Stored data entries:
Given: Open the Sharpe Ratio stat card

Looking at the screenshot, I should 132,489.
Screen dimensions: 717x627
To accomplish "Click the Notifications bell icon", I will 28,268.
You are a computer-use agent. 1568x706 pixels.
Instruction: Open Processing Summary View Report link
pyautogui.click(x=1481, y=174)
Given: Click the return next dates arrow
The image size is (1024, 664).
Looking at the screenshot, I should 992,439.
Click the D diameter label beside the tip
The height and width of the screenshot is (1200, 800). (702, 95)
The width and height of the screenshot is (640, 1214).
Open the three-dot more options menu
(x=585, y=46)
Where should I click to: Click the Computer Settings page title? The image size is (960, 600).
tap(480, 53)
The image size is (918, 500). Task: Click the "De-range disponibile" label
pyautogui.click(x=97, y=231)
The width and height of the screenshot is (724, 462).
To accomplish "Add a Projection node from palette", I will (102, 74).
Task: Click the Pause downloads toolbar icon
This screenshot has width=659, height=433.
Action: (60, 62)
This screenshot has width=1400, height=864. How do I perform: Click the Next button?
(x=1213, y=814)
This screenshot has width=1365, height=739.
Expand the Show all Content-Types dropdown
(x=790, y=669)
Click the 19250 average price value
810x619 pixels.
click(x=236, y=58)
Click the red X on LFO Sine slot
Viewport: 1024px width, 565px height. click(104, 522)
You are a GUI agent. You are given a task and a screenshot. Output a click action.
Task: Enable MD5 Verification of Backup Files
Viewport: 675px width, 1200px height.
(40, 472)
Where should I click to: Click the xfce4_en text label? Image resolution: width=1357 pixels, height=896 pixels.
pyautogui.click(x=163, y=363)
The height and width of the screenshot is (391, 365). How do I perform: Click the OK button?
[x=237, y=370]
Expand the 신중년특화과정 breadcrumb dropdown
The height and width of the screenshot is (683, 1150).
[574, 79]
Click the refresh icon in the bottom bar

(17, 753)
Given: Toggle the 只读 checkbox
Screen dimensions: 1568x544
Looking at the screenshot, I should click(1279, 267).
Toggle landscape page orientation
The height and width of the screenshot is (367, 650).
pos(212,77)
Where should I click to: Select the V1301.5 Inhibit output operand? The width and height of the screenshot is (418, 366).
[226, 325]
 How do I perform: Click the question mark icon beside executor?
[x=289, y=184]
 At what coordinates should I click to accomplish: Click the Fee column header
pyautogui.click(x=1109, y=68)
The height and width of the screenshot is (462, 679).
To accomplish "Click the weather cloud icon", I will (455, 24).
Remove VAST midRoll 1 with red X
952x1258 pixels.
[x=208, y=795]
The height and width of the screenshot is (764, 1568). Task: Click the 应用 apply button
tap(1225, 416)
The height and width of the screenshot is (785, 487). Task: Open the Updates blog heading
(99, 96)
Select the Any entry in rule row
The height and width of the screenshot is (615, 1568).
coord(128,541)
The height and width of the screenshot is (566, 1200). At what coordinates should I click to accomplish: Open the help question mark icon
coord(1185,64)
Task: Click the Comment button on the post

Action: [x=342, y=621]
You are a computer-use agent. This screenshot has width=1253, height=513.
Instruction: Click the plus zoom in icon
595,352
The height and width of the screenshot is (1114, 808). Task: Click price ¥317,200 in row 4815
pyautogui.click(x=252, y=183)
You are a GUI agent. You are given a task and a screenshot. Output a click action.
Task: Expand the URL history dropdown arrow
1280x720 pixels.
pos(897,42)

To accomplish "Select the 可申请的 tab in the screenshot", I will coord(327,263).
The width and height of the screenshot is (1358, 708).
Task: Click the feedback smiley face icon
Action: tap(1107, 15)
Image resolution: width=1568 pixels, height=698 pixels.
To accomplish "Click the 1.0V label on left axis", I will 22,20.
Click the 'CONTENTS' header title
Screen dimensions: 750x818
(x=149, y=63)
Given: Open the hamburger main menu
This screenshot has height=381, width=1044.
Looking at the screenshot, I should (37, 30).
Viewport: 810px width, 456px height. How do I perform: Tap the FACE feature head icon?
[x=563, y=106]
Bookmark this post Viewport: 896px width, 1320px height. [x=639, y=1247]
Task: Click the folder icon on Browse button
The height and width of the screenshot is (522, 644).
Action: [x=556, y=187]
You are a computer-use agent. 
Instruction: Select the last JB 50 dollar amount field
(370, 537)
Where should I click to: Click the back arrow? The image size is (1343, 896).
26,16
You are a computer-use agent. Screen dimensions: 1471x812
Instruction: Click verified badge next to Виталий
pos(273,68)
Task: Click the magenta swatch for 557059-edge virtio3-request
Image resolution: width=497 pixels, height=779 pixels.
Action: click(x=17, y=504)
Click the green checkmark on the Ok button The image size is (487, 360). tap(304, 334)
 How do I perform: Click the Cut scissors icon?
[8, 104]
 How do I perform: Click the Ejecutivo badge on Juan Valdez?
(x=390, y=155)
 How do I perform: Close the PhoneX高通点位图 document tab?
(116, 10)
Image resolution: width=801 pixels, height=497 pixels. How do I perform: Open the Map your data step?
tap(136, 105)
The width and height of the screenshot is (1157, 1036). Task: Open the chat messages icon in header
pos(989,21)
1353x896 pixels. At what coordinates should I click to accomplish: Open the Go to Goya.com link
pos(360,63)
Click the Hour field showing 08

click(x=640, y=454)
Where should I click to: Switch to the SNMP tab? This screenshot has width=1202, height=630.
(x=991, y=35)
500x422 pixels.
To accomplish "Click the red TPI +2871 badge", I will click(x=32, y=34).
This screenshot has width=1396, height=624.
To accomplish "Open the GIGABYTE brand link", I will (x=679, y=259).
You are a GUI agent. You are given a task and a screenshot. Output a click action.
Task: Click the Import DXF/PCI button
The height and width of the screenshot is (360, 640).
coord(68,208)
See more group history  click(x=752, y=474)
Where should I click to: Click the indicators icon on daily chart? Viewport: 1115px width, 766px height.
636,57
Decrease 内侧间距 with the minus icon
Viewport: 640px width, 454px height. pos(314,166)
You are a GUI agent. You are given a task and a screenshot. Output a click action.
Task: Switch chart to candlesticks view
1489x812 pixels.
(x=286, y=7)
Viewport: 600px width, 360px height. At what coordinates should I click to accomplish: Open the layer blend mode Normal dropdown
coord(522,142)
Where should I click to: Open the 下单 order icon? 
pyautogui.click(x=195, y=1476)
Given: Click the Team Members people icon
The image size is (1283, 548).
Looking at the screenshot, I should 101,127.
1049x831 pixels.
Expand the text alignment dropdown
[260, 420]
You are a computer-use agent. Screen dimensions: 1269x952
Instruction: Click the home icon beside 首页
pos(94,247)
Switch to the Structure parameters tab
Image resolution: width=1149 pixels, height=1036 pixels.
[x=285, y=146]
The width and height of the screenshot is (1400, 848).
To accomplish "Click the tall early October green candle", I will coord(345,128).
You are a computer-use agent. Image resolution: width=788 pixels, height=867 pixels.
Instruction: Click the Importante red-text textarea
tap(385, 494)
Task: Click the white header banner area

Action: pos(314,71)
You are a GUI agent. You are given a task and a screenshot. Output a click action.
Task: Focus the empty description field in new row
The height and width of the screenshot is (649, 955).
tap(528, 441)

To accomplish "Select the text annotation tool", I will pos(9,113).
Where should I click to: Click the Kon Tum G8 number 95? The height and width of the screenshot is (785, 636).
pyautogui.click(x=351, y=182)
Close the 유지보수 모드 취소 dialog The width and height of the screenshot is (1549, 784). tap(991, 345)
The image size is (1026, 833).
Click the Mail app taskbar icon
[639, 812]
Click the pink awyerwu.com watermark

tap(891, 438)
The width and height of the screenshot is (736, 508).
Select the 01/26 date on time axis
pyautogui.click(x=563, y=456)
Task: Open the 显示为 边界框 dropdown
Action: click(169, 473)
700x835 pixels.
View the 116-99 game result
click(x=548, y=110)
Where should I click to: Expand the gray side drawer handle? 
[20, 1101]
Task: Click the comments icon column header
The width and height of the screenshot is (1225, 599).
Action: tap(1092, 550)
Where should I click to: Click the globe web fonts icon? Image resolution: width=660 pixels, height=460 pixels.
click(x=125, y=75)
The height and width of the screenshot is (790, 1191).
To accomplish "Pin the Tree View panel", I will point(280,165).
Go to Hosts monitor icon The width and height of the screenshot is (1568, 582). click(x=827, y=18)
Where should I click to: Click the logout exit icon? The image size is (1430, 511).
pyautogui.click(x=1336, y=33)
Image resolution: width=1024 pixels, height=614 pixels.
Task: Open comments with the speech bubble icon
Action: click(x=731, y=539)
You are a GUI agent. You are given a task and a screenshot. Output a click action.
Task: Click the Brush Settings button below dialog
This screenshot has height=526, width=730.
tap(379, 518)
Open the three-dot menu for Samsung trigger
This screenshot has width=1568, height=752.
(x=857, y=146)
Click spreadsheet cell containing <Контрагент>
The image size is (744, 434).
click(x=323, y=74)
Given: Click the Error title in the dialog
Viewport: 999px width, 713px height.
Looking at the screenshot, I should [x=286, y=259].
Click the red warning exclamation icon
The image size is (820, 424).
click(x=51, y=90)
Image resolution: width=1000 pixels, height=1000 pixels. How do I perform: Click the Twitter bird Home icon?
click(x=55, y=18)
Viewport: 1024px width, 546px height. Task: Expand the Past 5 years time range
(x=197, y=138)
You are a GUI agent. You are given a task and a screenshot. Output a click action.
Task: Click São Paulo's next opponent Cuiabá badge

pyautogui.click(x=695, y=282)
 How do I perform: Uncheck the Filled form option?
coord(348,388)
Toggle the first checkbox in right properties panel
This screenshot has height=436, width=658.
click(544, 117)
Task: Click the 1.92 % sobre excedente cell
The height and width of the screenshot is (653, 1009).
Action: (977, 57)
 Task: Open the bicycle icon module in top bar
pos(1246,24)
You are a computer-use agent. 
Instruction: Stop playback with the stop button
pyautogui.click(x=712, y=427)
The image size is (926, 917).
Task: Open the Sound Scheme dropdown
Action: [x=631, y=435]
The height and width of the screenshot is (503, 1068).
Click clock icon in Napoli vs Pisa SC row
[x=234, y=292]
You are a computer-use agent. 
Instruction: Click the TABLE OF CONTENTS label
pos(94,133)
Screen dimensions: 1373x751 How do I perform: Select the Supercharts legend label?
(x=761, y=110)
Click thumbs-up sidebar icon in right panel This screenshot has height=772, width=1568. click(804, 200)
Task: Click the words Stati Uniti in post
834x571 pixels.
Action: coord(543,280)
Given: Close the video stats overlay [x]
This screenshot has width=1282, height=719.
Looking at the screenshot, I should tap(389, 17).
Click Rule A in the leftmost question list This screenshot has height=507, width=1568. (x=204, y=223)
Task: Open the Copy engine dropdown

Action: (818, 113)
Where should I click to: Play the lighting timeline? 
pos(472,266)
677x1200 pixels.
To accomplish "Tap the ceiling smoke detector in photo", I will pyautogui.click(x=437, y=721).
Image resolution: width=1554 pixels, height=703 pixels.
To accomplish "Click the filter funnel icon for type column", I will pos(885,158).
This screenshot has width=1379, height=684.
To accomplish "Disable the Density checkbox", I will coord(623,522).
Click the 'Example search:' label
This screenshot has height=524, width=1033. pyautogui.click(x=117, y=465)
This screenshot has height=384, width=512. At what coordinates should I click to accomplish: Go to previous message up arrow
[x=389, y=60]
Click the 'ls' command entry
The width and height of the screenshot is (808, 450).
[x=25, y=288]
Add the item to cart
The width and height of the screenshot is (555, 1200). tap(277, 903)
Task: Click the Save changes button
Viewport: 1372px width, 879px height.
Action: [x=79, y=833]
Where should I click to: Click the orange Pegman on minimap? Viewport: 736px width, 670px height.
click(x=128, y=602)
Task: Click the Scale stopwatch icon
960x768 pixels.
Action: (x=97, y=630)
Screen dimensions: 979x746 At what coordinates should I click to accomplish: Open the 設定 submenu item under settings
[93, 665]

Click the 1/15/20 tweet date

Problem:
Based on the records above, how many lines hold the string "panel"? Answer with the number by itself.

Expected answer:
3